══ TEXTO APRESENTADO ══

Caro leitor,
No artigo de hoje, comparamos a matriz elétrica brasileira com a do restante do mundo. Vamos constatar que o Brasil tem uma posição privilegiada, posto que gera 81% da sua eletricidade a partir de recursos renováveis e sustentáveis. Destaco aqui, a ascensão meteórica da energia elétrica eólica e solar (fotovoltaica).
Em seguida, discuto sucintamente, a origem da energia geotérmica e o mecanismo básico para o seu melhor aproveitamento – a perfuração de poços. No mundo, a energia geotérmica é utilizada, principalmente, no aquecimento das residências, na indústria, na agricultura e na produção de energia elétrica. No Brasil, devido às condições do nosso subsolo, ela é aproveitada, basicamente, para banhos termais e recreação.
Na última secção, eu analiso as usinas elétricas geotérmicas convencionais e focalizo a usina geotérmica EGS (Enhanced Geothermal System) – a mais complexa e avançada do ponto de vista tecnológico. Quem sabe, através das EGS, o Brasil possa vir a construir suas primeiras usinas geotérmicas.
Quando comecei a escrever sobre esse assunto, rapidamente muito material foi se acumulando e o artigo ficou extenso. Julguei melhor organizar o texto em secções, de maneira que o leitor, com um clique, seja direcionado para aquele item desejado.

═══

### INSTRUÇÕES DO EXERCÍCIO
1 - Segundo o texto sobre a matriz elétrica, para que a energia geotérmica é aproveitada no Brasil?
2 - Escreva a continuação do texto sobre a matriz elétrica a partir do ponto em que ele termina.
A listagem é um material separado do texto sobre a matriz elétrica.

══ TRECHOS DA LISTAGEM ══

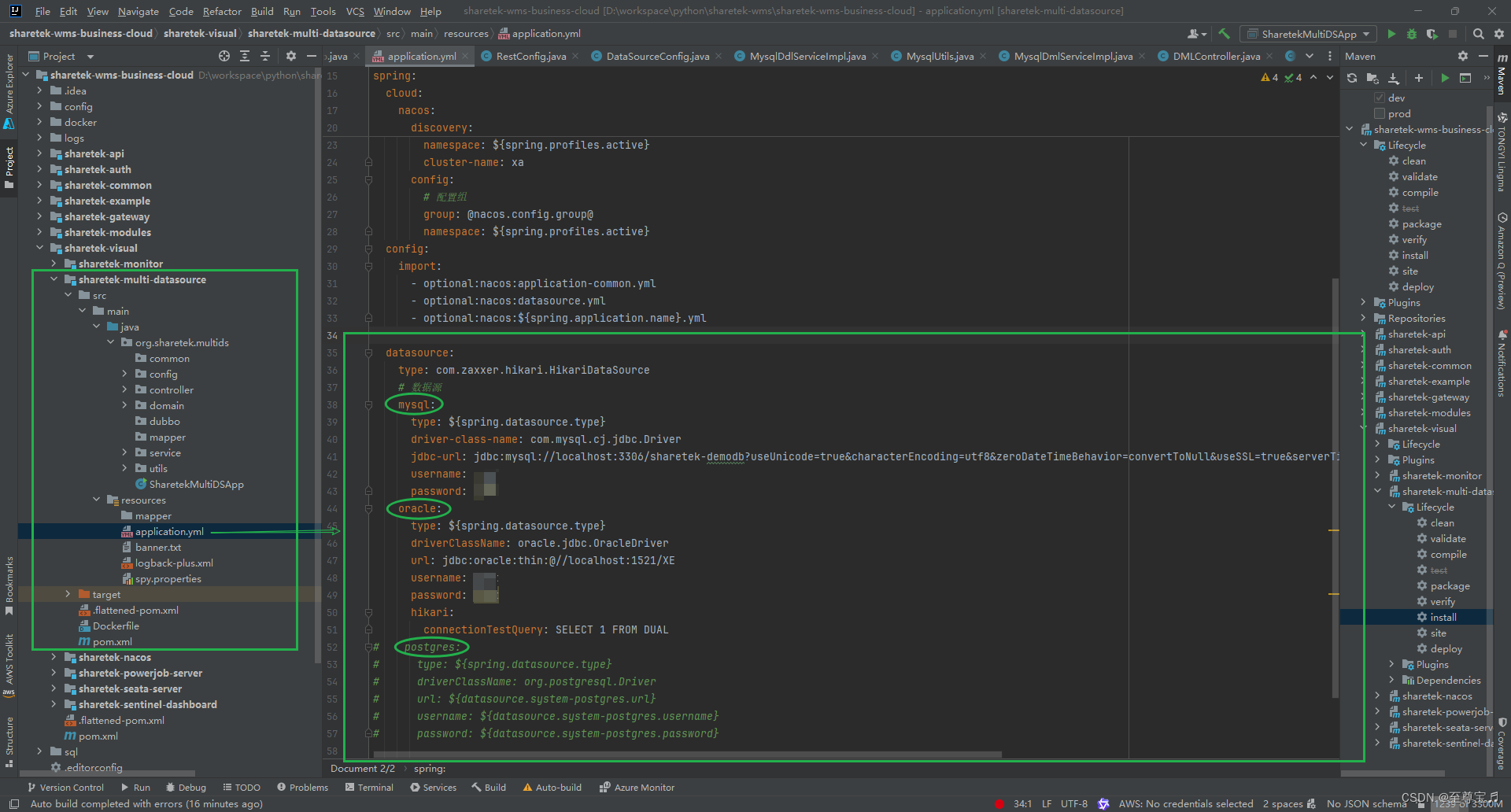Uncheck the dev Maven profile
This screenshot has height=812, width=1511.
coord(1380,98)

═══
══ TRECHOS DA LISTAGEM ══

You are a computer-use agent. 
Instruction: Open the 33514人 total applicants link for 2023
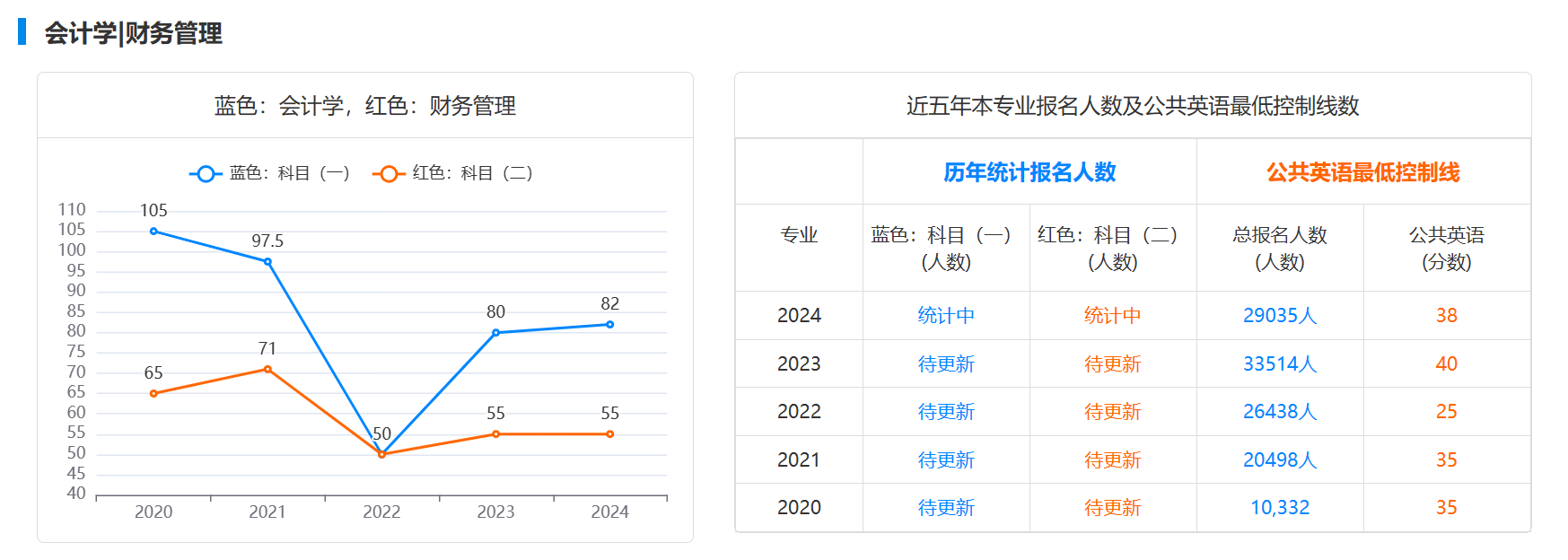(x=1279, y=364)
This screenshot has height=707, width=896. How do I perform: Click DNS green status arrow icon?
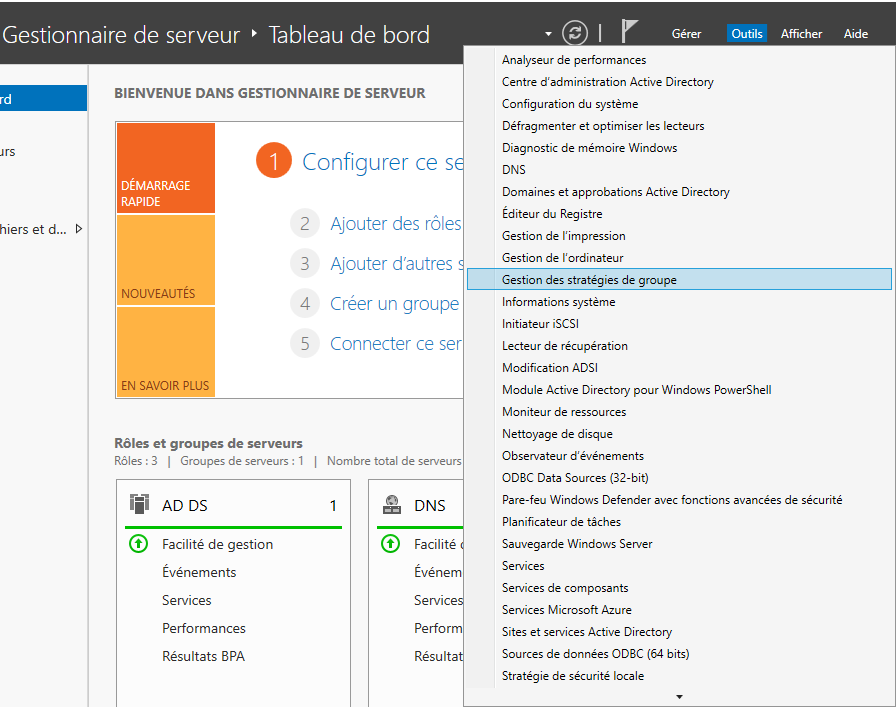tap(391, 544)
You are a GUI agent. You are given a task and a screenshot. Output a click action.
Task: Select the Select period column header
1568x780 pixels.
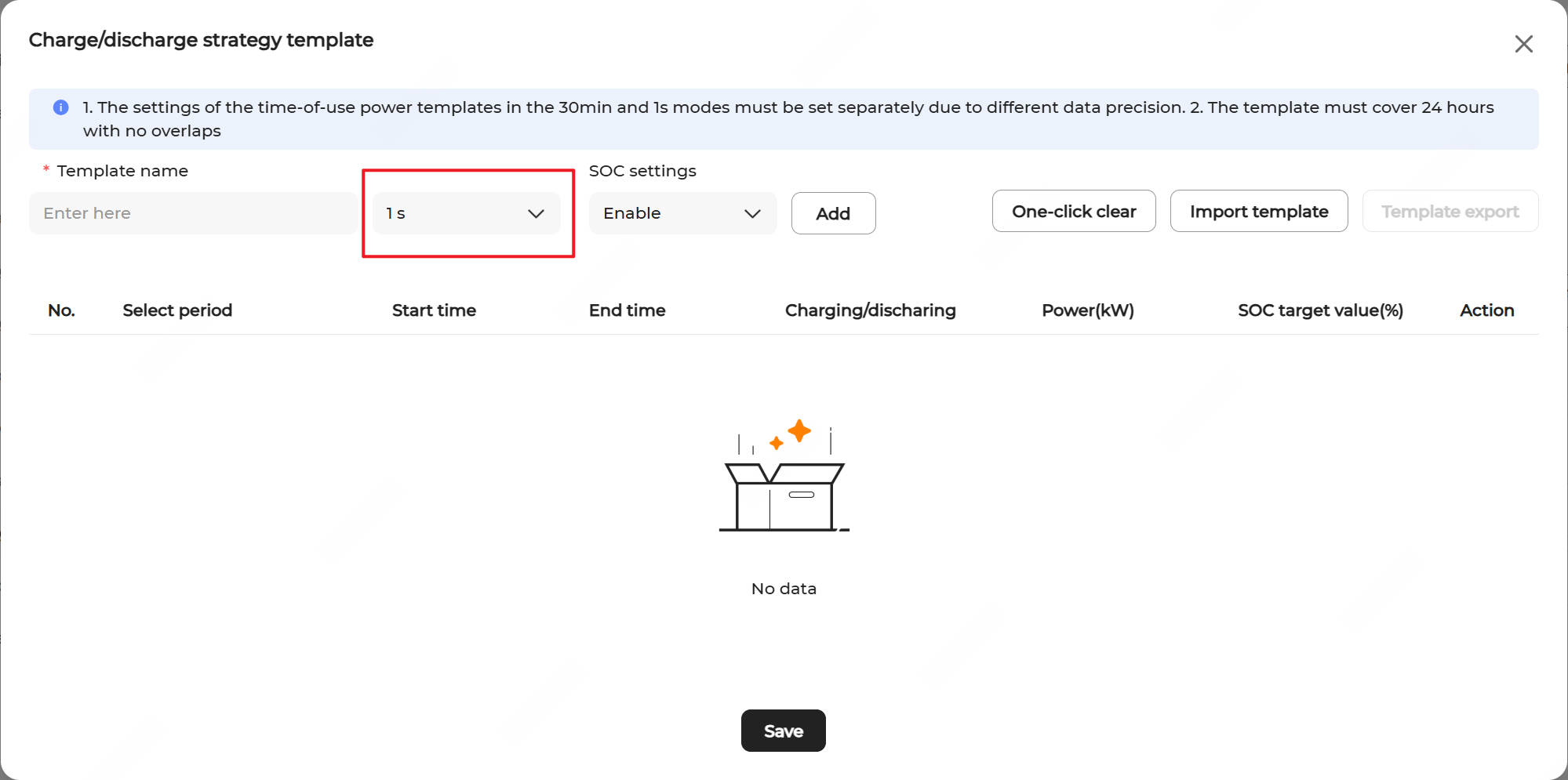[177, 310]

═══

### RESPOSTAS DAS TAREFAS
1 - Basicamente para banhos termais e recreação.

2 -
Boa leitura!
Matriz Elétrica do Brasil e do Mundo
Energia Geotérmica no Brasil e no Mundo
Matriz Elétrica do Brasil e do Mundo
Energia renovável e sustentabilidade. Qualidades e conceitos que, no século XXI, se tornaram relevantes, fundamentais e indispensáveis. Hoje, quase toda empresa, seja ela industrial, agrícola, comercial ou bancária tem, no seu portfólio, referência a esse selo verde. Lamentavelmente, existem empresas solertes que se metamorfoseiam de “verde” para ganhar a simpatia e o apoio do consumidor ou do cliente.
As principais energias renováveis são: a hidráulica, eólica, solar, biomassa e geotérmica (Figura 1) [1]. São formas sustentáveis, com baixa emissão de gases de efeito estufa. As energias não renováveis mais utilizadas são: os combustíveis fósseis (petróleo, gás natural e carvão mineral) e energia nuclear.
A matriz energética de um país é composta por todas as formas de energia responsáveis pelo aquecimento, transportes e produção de eletricidade. Já a matriz elétrica de um país, se restringe àquelas formas de energia que geram eletricidade.
Vale a pena fazer uma análise comparativa da matriz elétrica do Brasil com a do resto do mundo [2], [3]. Na Figura 2, vemos que enquanto a média mundial utiliza cerca de 28% de energia renovável para produzir eletricidade, no Brasil, esse valor sobe para 81%! Nada mal.
No Brasil, a produção elétrica total atingiu (julho/2022) 196,6 gigawatts de potência instalada. Muito embora a maior contribuição ainda venha das hidrelétricas (53,5% do Brasil, 4% importada, totalizando 57,5%), essa participação vem diminuindo nos últimos anos.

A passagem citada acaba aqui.